**Problem**:
Beginning with the first line, transcribe the entries below exactly through the line containing "Share the article on Facebook", inclusive.

**Records to use**:
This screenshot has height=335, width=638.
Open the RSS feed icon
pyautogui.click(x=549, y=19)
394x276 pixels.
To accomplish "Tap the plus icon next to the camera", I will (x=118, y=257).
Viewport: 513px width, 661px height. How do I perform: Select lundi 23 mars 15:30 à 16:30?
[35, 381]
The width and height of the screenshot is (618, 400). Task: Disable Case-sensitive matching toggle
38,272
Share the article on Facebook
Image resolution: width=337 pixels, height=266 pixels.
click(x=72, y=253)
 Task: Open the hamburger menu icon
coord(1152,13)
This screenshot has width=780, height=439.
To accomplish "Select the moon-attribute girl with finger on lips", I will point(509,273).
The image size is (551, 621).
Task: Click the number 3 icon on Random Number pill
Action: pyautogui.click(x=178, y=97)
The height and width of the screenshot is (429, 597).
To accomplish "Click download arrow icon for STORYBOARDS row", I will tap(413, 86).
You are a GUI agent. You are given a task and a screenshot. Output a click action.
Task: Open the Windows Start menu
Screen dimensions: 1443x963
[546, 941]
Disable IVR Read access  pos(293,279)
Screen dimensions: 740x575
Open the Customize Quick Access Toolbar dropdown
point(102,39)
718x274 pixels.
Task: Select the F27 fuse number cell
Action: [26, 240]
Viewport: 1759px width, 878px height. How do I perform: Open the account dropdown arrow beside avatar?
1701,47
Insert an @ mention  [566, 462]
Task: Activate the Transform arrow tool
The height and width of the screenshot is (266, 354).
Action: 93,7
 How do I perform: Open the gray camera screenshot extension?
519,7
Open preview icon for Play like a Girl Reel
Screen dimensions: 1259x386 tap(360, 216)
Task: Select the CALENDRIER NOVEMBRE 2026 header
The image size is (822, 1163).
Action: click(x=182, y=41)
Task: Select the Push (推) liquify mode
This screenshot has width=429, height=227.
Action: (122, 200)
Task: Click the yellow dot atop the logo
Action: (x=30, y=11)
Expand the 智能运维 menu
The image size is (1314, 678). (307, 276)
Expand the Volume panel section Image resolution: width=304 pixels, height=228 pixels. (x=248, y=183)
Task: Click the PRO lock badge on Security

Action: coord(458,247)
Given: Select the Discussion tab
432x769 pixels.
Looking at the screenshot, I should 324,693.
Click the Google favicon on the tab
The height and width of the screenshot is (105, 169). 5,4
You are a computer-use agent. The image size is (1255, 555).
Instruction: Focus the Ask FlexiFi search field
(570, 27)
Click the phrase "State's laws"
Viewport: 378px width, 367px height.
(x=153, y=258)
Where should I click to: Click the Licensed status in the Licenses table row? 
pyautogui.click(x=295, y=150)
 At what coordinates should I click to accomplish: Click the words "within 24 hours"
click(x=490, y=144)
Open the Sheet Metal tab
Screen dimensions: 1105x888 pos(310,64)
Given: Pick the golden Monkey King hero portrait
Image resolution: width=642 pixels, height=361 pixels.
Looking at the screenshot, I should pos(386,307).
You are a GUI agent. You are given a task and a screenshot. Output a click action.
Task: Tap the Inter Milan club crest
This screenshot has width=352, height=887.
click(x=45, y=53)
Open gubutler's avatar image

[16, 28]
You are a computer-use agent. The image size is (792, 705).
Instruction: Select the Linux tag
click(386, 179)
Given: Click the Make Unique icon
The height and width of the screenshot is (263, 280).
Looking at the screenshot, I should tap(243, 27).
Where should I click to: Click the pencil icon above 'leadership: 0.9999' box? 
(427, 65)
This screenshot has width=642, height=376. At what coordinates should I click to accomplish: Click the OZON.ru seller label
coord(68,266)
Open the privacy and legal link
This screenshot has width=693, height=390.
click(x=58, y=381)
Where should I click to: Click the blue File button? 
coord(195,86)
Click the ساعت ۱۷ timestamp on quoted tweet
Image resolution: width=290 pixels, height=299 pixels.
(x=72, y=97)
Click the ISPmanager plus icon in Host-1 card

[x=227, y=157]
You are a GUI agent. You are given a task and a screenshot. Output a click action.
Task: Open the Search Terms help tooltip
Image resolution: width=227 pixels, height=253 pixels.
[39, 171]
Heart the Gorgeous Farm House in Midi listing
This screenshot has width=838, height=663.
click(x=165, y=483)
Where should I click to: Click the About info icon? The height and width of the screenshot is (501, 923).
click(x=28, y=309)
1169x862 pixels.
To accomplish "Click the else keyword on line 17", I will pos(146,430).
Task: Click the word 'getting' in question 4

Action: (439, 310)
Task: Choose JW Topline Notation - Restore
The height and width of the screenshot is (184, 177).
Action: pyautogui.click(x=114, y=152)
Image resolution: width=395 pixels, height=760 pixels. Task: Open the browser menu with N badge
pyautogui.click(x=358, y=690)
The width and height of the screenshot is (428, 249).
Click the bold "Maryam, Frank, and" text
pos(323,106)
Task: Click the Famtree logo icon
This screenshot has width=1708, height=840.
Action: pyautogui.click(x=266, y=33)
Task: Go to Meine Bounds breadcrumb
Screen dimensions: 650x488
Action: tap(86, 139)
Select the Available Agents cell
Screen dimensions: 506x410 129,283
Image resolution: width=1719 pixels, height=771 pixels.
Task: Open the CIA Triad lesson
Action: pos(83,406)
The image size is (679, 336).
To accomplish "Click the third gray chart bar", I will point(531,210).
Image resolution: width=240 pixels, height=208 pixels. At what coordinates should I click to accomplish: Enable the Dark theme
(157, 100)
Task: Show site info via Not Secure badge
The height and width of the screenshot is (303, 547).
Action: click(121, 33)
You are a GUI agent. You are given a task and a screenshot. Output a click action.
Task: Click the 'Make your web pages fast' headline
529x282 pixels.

**Response to the task**:
This screenshot has height=335, width=638.
Open the RSS feed icon
pyautogui.click(x=549, y=19)
394x276 pixels.
To accomplish "Tap the plus icon next to the camera", I will (x=118, y=257).
Viewport: 513px width, 661px height. How do I perform: Select lundi 23 mars 15:30 à 16:30?
[35, 381]
The width and height of the screenshot is (618, 400). Task: Disable Case-sensitive matching toggle
38,272
Share the article on Facebook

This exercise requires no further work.